A question necessarily arises about Humanistic Judaism: What does Humanistic Judaism have to offer to the Jewish people and the rest of the world? Humanistic Judaism is uniquely positioned to be a movement for rationalist, naturalist, secular, and Humanistic Jews who value Jewish culture; to advocate the values of Humanism in the Jewish community, Israel, and elsewhere; and to offer communities for people seeking untraditional, nontheistic, or progressive religious alternatives. As a Humanist religious movement, we can stand with other Humanist religious movements to struggle against the rising fascist, anti-intellectual political and religious forces embodied by ultra-Orthodox Jews, Evangelical Christians, extremist Muslims, and political figures and movements like Trump and the “alt-right” (i.e. the American Neo-Nazis). Humanistic Judaism, in conjunction with other progressive and Humanist organizations, can be the voice of reason, critical thinking, and progressive values in society.
While secular Jews are the majority of the Jewish population worldwide, they are largely unorganized. As individuals, secular Jews cannot achieve very much in the way of implementing or advocating their values on the national level. While there are surely a vast array of political and ideological differences among secular Jews, both in America and Israel, those who hold Humanist values would benefit immensely from joining and working with the Humanistic Movement. Respect for science, critical thinking, and reason; a commitment to ethical living, environmentalism, social justice, diversity, egalitarianism, non-violence, and secular democracy; and a focus on human welfare rather than divine decrees or religious dogma characterize Humanism. Many, if not all, of these values are directly opposed by the religious and political right which seeks to impose authoritarian, anti-intellectual, theocratic, dogmatic, and unjust policies on others. Together Humanists of all affiliations can oppose these attempts, but as separate, disconnected individuals resistance and advocacy will be less effective.
This is why Humanist communities and organizations are important. These communities can be non-religious, such as the chapters of the American Humanist Association or Ethical Culture Movement, or they can be religious, like congregations of Humanistic Jews and Unitarian Universalists.
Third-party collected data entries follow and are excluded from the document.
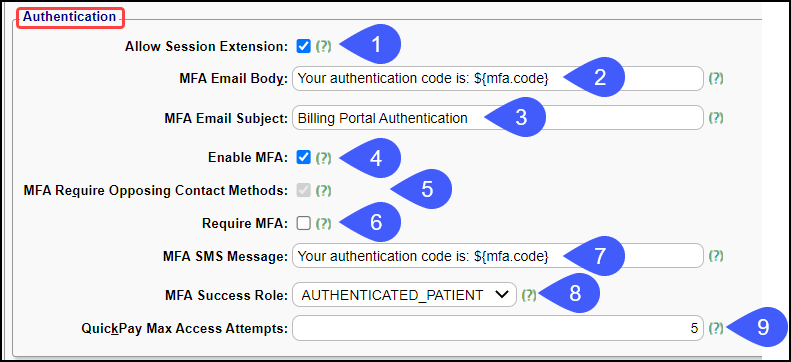The height and width of the screenshot is (362, 791).
Task: Select the QuickPay Max Access Attempts field
Action: (x=497, y=328)
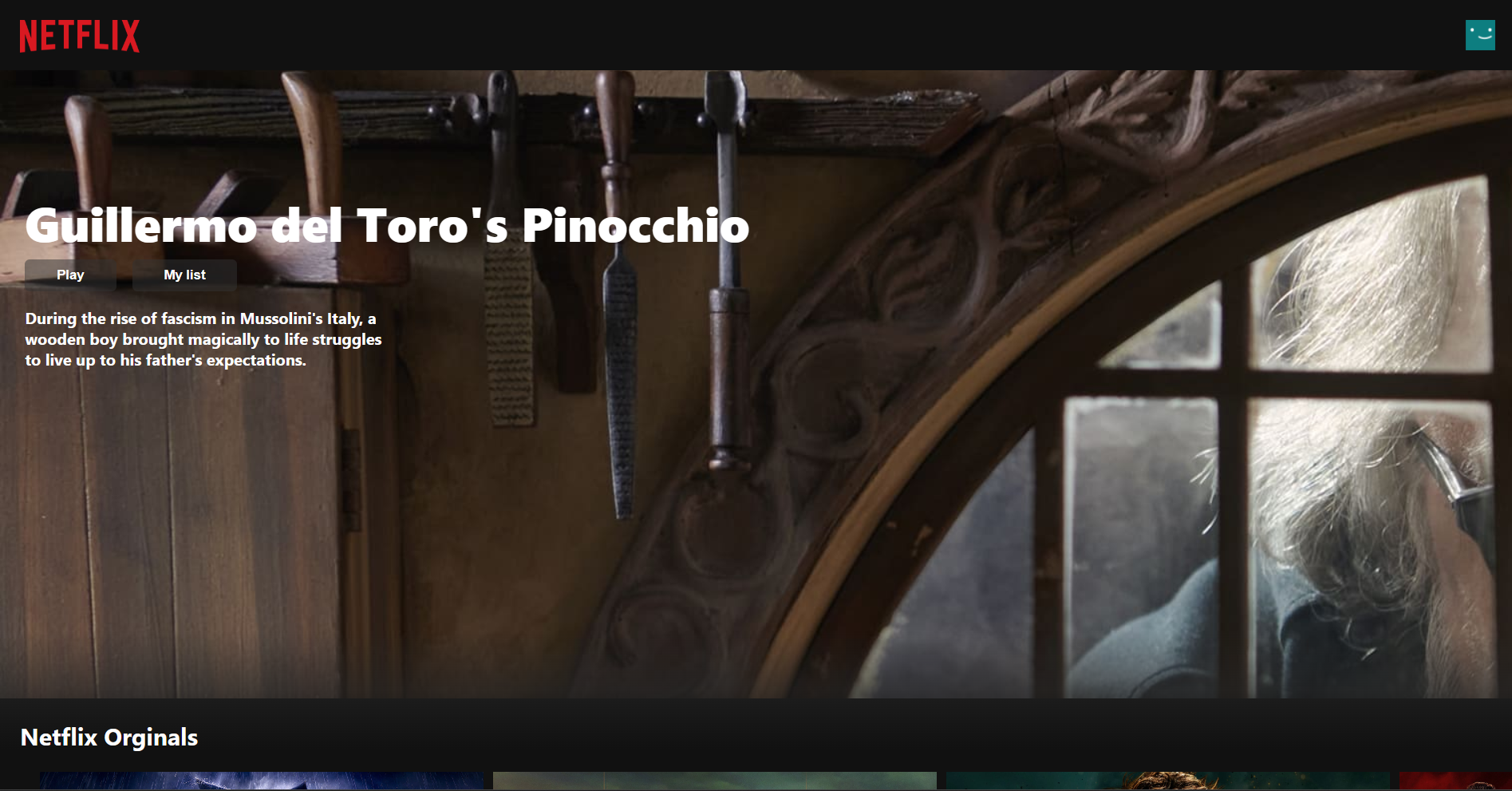Image resolution: width=1512 pixels, height=791 pixels.
Task: Click the hanging metal rasp in banner
Action: 619,383
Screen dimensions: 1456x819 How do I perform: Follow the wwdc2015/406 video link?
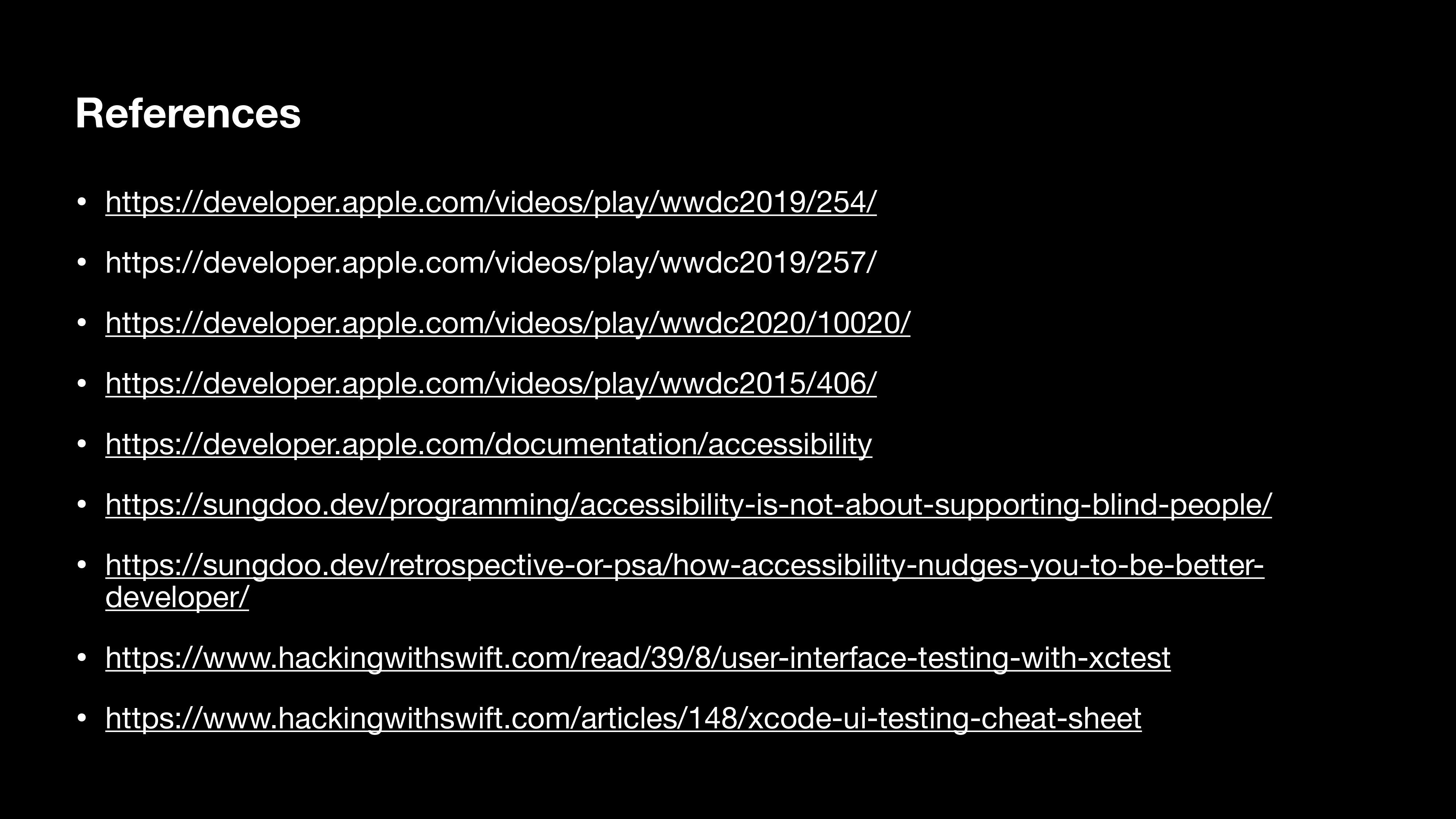click(x=491, y=384)
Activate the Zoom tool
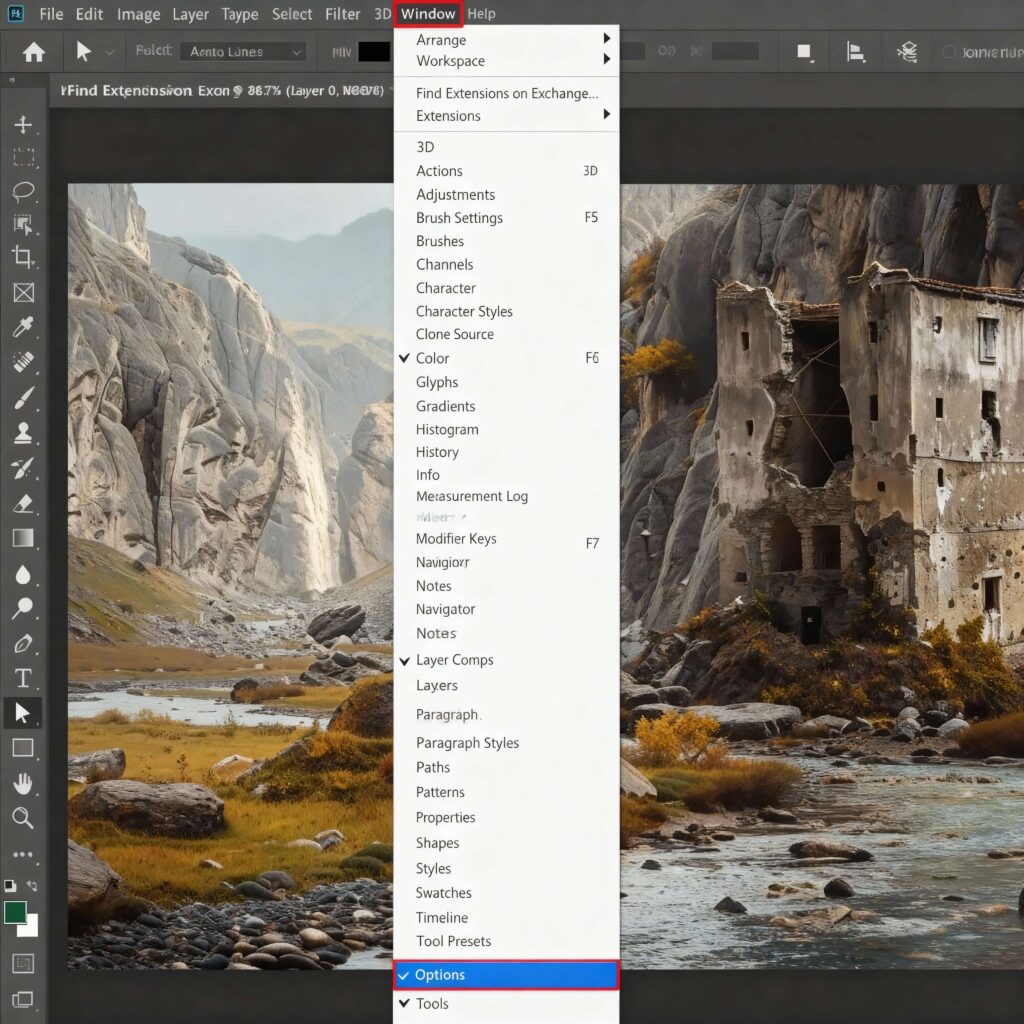The image size is (1024, 1024). point(24,817)
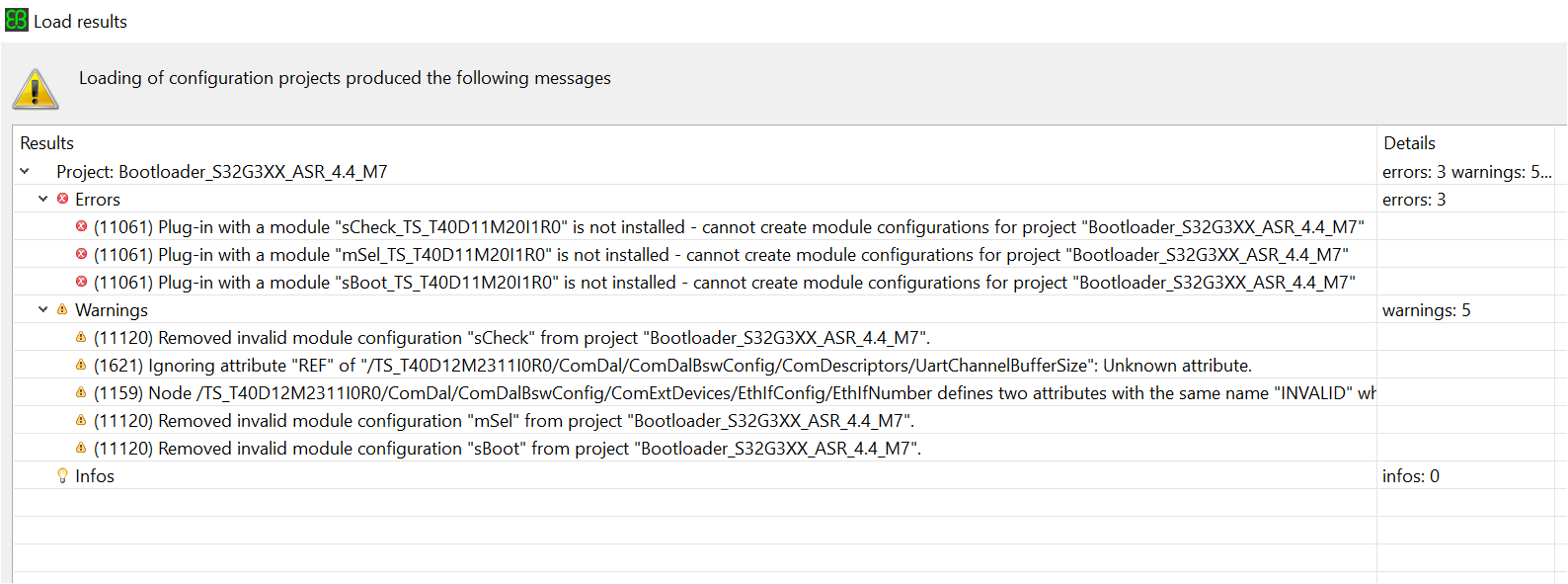Click the large warning triangle icon
The height and width of the screenshot is (584, 1568).
click(x=36, y=87)
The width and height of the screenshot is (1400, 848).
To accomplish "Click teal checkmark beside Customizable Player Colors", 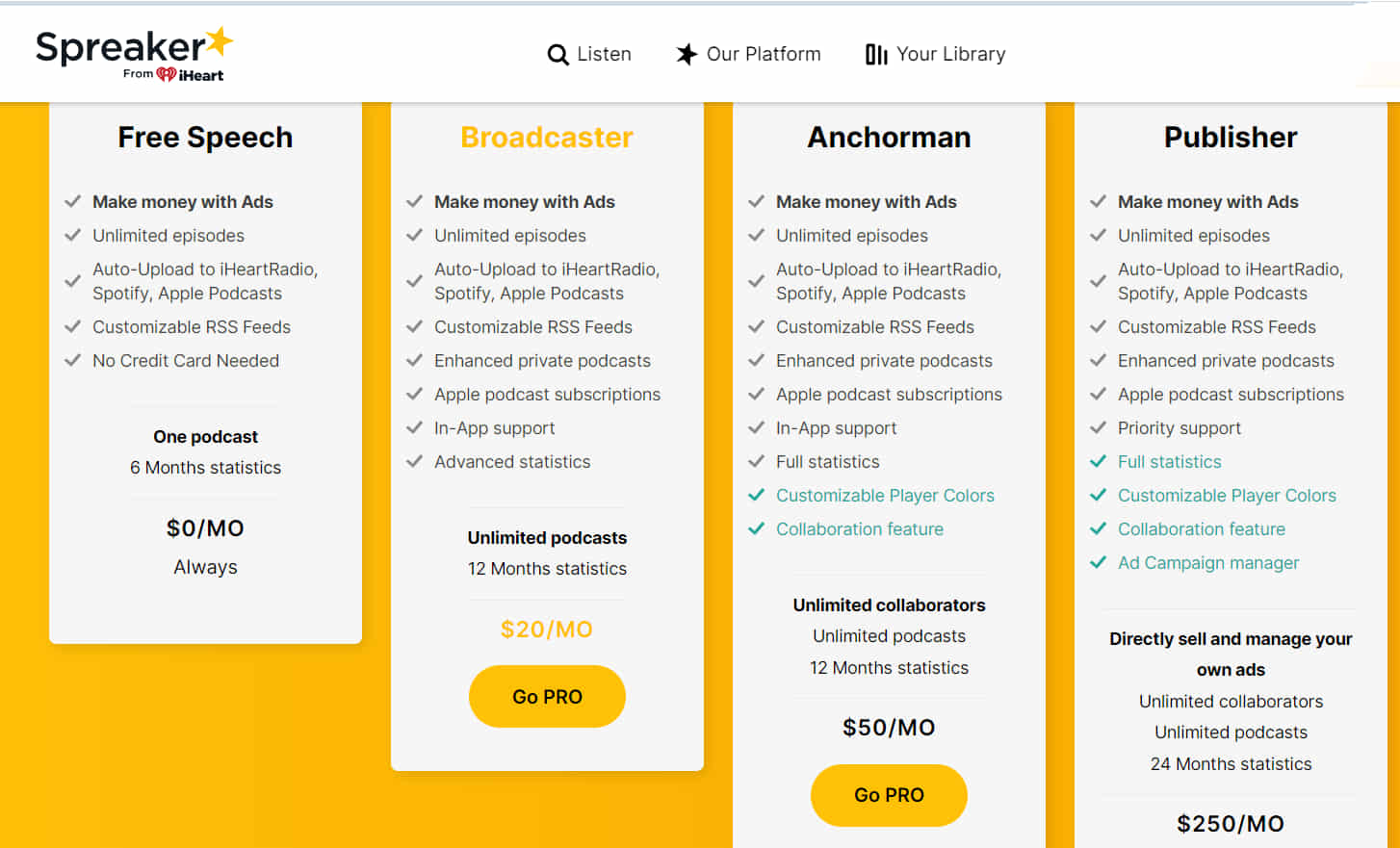I will (756, 495).
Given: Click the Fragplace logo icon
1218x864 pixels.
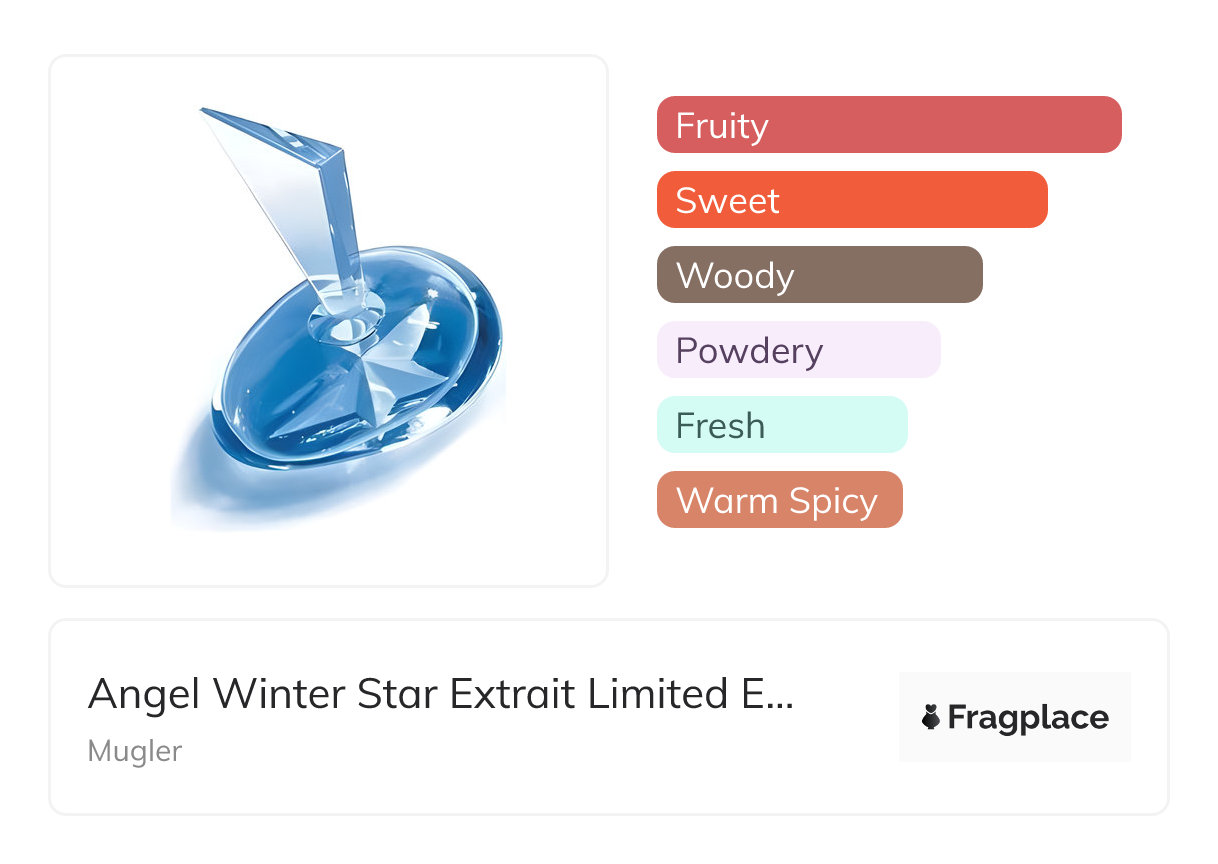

Offering tangible support (such as volunteering, donating, joining, and attending meetings) strengthens these communities and national organizations, which in turn strengthens the values of Humanism in our culture. The lack of progressive, Humanistic communities is undoubtedly one of the many reasons that progressives so frequently lose elections. Conservatives have learned the importance of communities, networking (beyond internet/Facebook slacktivism), and speaking up. In many US towns, there is a church on every block, and the vast majority of them lean conservative and actively preach their theocratic values which the voters then put into action in the political arena. If progressives truly wish to see their values implemented at the governmental level, it is necessary for us to learn the lessons of community, conviction, and group action.
It is necessary to emphasize advocacy and outreach. People have to be personally invited to join. Ads have to go out, positions must be argued on cable news networks, and members have to learn to call their representatives when important legislation is being decided. Humanist values must be argued for in both the political arena and in other public forums. It is the task of Humanistic Jews to do this in the larger Jewish community and in Israel. Growing Humanistic Judaism in Israel and fighting for Humanist values there is incredibly important, both for the future of Humanistic Judaism and for the way in which Israel is governed in the future.
Humanistic Judaism is in the best position to reach out to secular Jews who share these values and wish to make a difference. It is also capable of reaching out to unaffiliated gentiles who share these values and an appreciation of Jewish culture. It is necessary for the SHJ and other Humanist organizations to mobilize and grow through outreach to like-minded individuals. Humanistic Judaism has the beauty of Jewish culture and community, a commitment to improving society, and the philosophy and values of Humanism to offer to the world, secular Jews, and all people seeking progressive communities.